In the first half of verse ten, look at what the Bible says would happen to the church at Smyrna. “Fear none of those things which thou shalt suffer: behold, the devil shall cast some of you into prison, that ye may be tried; and ye shall have tribulation ten days.” Jesus in this verse tells them that some of them will be cast into prison so that they can be tried by the law. Then He tells them that they will have tribulation for ten days. Most interpreters agree that the ten days mentioned in this verse is a reference to a ten-year period of persecution that the Christians suffered. It is quite common for prophecies to use the word “days” when they are referring to “years.” And knowing that they are going to undergo severe persecution for a period of ten years, what does Jesus tell them at the beginning of the verse? He told them to not fear any of the things that were going to happen to them.
Why is it that we should not fear anything that man can do to us? The answer to this huge question is found in the second half of verse ten and verse eleven. “Be thou faithful unto death, and I will give thee a crown of life. He that hath an ear, let him hear what the Spirit saith unto the churches; He that overcometh shall not be hurt of the second death.” Jesus in this verse says that the people who die for their faith will have a crown of life waiting for them in heaven. And at the end of verse eleven, He enunciates this point by saying that the victorious Christian will not be hurt by the second death. While the first statement would apply only to martyrs of the faith, it appears that the last statement applies to all believers. Jesus tells us that if we persevere in the faith until we die, then we will not face a spiritual death.

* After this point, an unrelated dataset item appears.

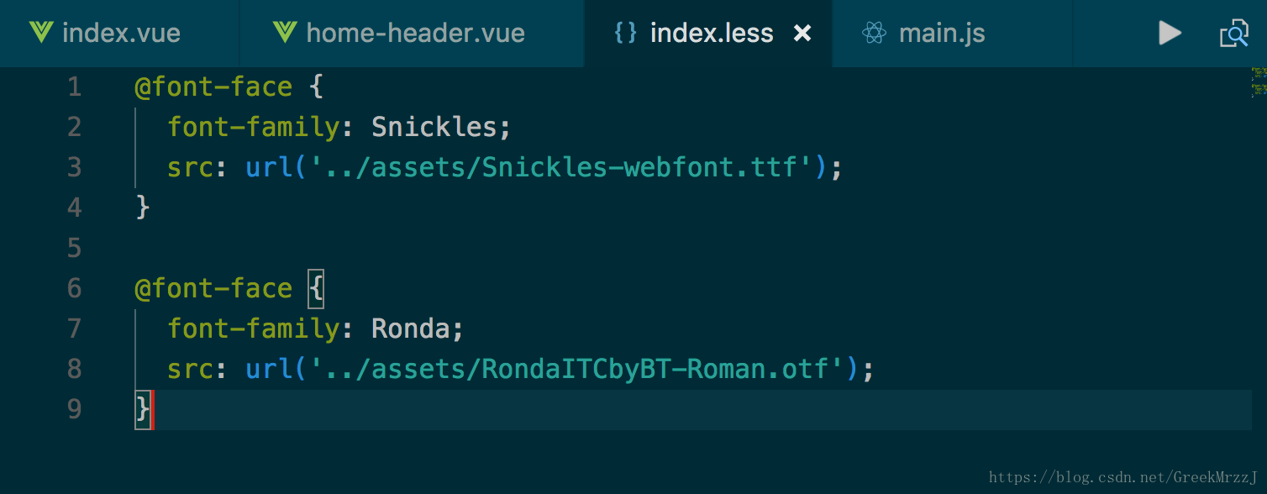1267x494 pixels.
Task: Click the minimap code preview
Action: pos(1258,81)
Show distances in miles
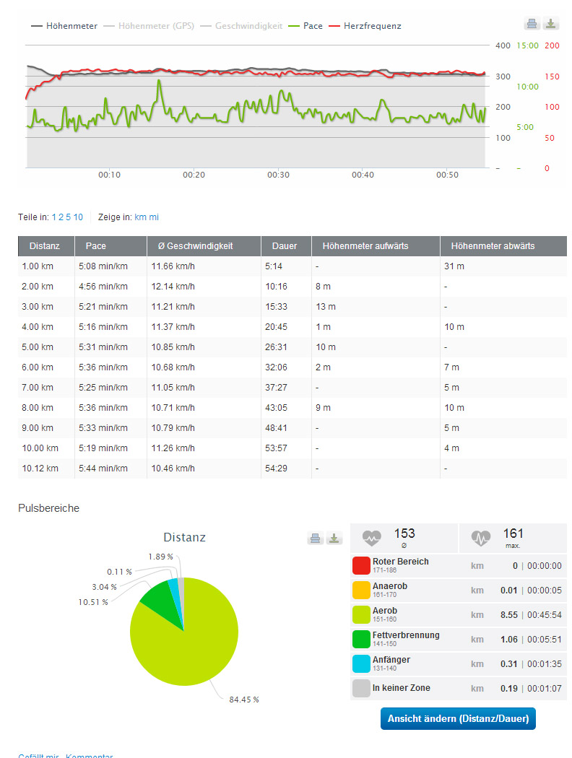Image resolution: width=572 pixels, height=758 pixels. [x=154, y=217]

Do you remember last week what I said about the church in Ephesus in the year 2011? There are absolutely zero known Christians in that area. But Jesus commended the church in Smyrna for their ability to endure persecution, and Christ challenged them to always endure in the faith, because it was worth it in the end. And did you know that the Ottomon Empire had a nickname for the city of Smyrna? The Turks called the city “Infidel Smyrna.” Can you guess why a Muslim empire would say that a city was “infidel?” Because even today, there is a community of believers in the city of Smyrna, in the midst of a staunch Muslim country! They have hung on for more than 1900 years!
And in some ways, it is hard to apply Christ’s message to Smyrna to our lives. The chances of the American government killing Christians are virtually non-existent. But Christ challenged the believers in Smyrna to hold on until the end, because the reward was worth the cost. And tonight, I ask of you, “How much is your faith worth to you?” What would you do if the government outlawed Christianity, and being caught worshipping God was punishable by death? Would you give up, or would you hold on? Or on a more realistic note, what would you do if being a Christian meant not being able to accept that promotion because it would keep you out of church, or being a Christian meant being the butt of your friend’s jokes because you refused to go drinking at that club with them? Sometimes being a Christian is extremely costly. More and more in this world, Christianity is becoming very unpopular. As the cultural tide swings more and more against evangelical Christianity, is this church going to cave into the pressure, or is this church going to stand firm on the rock of the gospel? While each one of you must make that decision for yourself, “As for me and my house, we will serve the Lord.” I pray that you will decide that serving Jesus is worth any price you may have to pay for His worthy name.